-
Notifications
You must be signed in to change notification settings - Fork 155
Description
Summary
We're experiencing severe performance degradation and message handling issues when upgrading from Pushpin 1.35.0 to 1.41.0 in our production environment. The issue appears under high load (100k requests/minute) but not in our staging environment (100 requests/minute). Pushpin 1.35.0 has been running flawlessly for 2 years with the same configuration.
Environment
- Platform: AWS Fargate (Linux/x86_64)
- Installation: Docker images from Docker Hub
- Working version:
fanout/pushpin:1.35.0-1 - Problem version:
fanout/pushpin:1.41.0-1
- Working version:
- Production load: ~100k requests/minute (proxy), ~4k messages/instance/minute received (handler), ~4k messages/instance/minute sent (handler)
- Staging load: ~100 requests/minute
- CPU/Memory usage: ~10% (no unusual spikes during incidents)
Setup
Our setup consists of 2 instances of Pushpin, each receiving all messages and dispatching them to the correct channels/clients.
Configuration
- 1.35.0 configuration: https://gist.github.com/xavierhamel/c21bc864b3c90726ee082814e0c7d18d
- 1.35.0 internal configuration: https://gist.github.com/xavierhamel/2baabc3c7421ffd34a0a695e1f2d049c
- 1.41.0 configuration: https://gist.github.com/xavierhamel/efacafc2c52bc07dfea65137f75f702e
Note: We used near-default configurations for both versions. The default config did change between versions.
Incident 1: Direct upgrade
Setup: Direct upgrade from 1.35.0 to 1.41.0
Observations:
- Immediately after booting 1.41.0 and replacing 1.35.0, message throughput dropped dramatically
- Requests received (proxy): Remained at ~100k/minute ✓
- Messages received (handler): Dropped from 4k to 1k/minute ✗
- Messages sent (handler): Dropped from 4k to 100/minute ✗
- Proxied requests became very slow (10s to 1 minute response times)
- Everything else in our system was functioning correctly
log_level=1was active, limited logging information available
Resolution: Reverted to 1.35.0, issue immediately resolved.
Incident 2: Rolling rollout with load balancer
After a few weeks of investigation without finding the root cause, and being unable to reproduce in staging, we changed our setup:
New setup:
- 2 instances of Pushpin 1.41.0
- 2 instances of Pushpin 1.35.0
- Load balancer in front to route traffic between versions
- All the traffic was going to version 1.35.0
Deployment:
- Rolling rollout from 0% to 100% traffic to 1.41.0 over 24 hours
- System worked correctly for 48 hours after reaching 100% on version 1.41.0
Trigger event (possibly coincidental):
A user made 1200 requests in 1 second.
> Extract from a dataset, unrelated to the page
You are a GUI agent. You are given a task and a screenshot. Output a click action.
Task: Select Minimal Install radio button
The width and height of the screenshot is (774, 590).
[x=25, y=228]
All returned errors with the following log entry (repeated 1200x):
GET http://webchat.botpress.cloud/{webhook_id}/conversations/{conv_id}/listen -> webhook.botpress.cloud:443 error
Note: webhook.botpress.cloud:443 is our backend server, which continued responding normally to direct requests.
This was indentified as the start of the incident. We don't know if it is what caused the incident or if it was a
coincidence.
Observations after trigger:
- Requests received (proxy): Dropped from 100k to 80k/minute
- Messages received (handler): Dropped from 4k to 1k/minute
- Messages sent (handler): Dropped from 4k to 1k/minute
- Proxy error rate: Jumped from ~0.5% to ~30% of requests
- Proxied requests became very slow (10s to 1 minute response times)
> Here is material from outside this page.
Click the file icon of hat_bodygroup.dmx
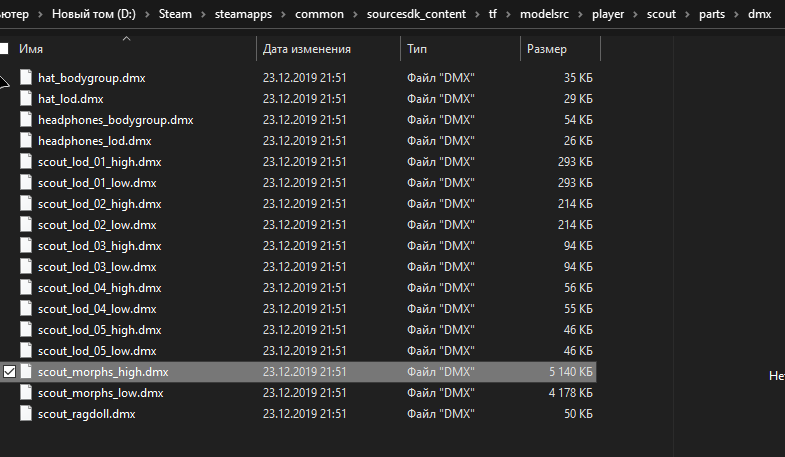 pyautogui.click(x=26, y=78)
- Even requests not using SSE/WebSocket channels were significantly slowed
Resolution:
- Switched traffic back to 1.35.0 via load balancer, issue immediately resolved
- Did not manually restart the 1.41.0 containers
- When tested the next day, the same 1.41.0 containers (still running, no restart) were working correctly again
Questions
- Are there known performance or scalability issues in 1.41.0 under high load?
- Could the default configuration changes between versions be causing this behavior?
- Are there any known issues with message handling or connection management in 1.41.0?
- Are there any recommended configuration changes when upgrading to 1.41.0 for high-throughput scenarios?
Additional Context
- We tested 1.41.0 in staging for several weeks without issues, but staging has 1000x less load
- The issue appears to be specific to high-load scenarios
- No unusual CPU or memory usage was observed during incidents
- Backend server health was confirmed throughout both incidents
Any guidance on debugging this issue or configuration recommendations for high-throughput deployments would be greatly appreciated.